3.4 肺纖維化肺成纖維細胞在正常組織修復和纖維化形成過程中參與膠原的分泌,成纖維細胞分泌ECM在肺損傷后創面愈合中起重要作用,但過度積聚可導致肺纖維化。ET-1已被證明參與了人類肺纖維化,Hartopo等[22]分別采用ET-1轉化酶雜合子敲除小鼠(ECE-1+/-)及野生型小鼠(ECE-1+/+),建立博萊霉素誘導的肺纖維化模型,在博萊霉素滴注后d 7、14、28檢測肺炎癥和纖維化。結果顯示,與未注射博來霉素的ECE-1+/-及ECE-1+/+相比,滴注博來霉素的ECE-1+/+小鼠細胞內cAMP、Epac1和PKA水平下降,而ECE-1+/-小鼠細胞內cAMP、Epac1和PKA水平不變。雖然不能排除其他誘導劑參與這一過程的可能性,但研究者認為,在ECE-1+/-小鼠中的降鈣素基因相關肽(calcitonin gene-related peptide, CGRP)激活了cAMP/Epac1和cAMP/PKA通路。

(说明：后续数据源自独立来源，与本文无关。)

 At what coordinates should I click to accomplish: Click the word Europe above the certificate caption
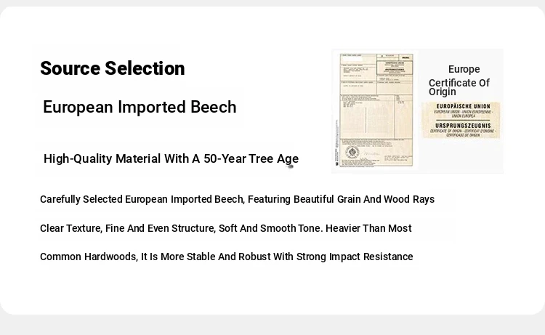pos(464,69)
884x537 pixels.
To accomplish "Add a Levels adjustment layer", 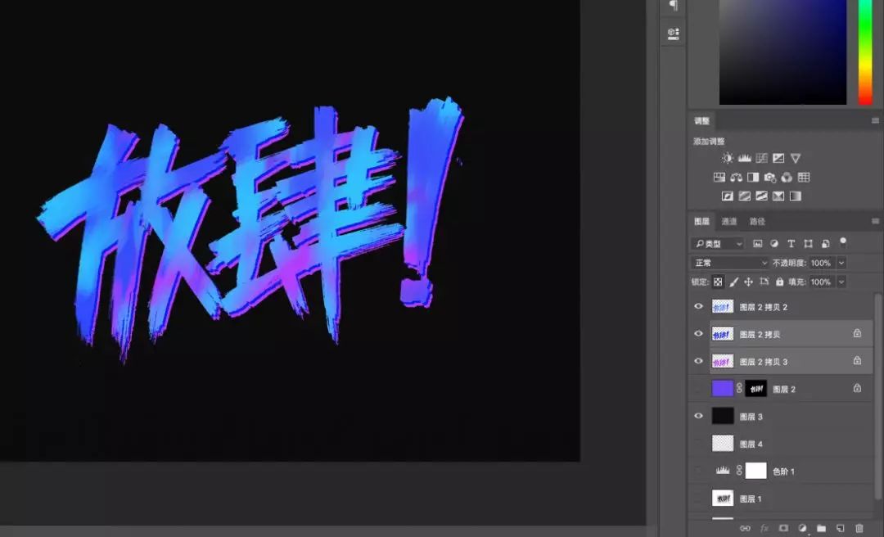I will tap(745, 158).
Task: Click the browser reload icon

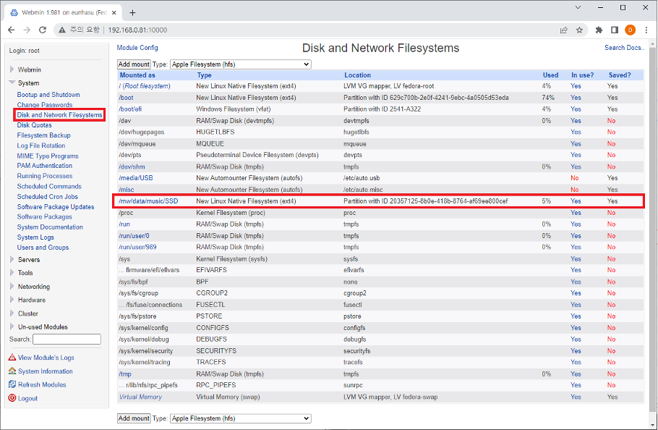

另有免疫組化結果表明,Epac1在ECE-1+/-小鼠的炎性區出現陽性表達,而在ECE-1+/+小鼠的組織中未見陽性表達。因此研究結果提示,ECE-1活性降低導致CGRP水平升高,通過激活CGPR/cAMP/Epac1信號通路,改善肺纖維化程度,提示Epac1在此肺纖維化模型中起到抑制的作用。Huang等[23]研究了Epac在細胞水平上的表達,他們采用正常和纖維化成人患者的肺成纖維細胞,蛋白免疫印跡法結果表明Epac1在這些細胞中有表達,相反,Epac2在這些細胞中無表達。進一步轉染沉默Epac1的shRNA,結果證明前列腺素E2通過激活Epac1抑制細胞增殖,并通過pull-down實驗進一步確定Rap1為Epac1抑制增殖的下游靶點。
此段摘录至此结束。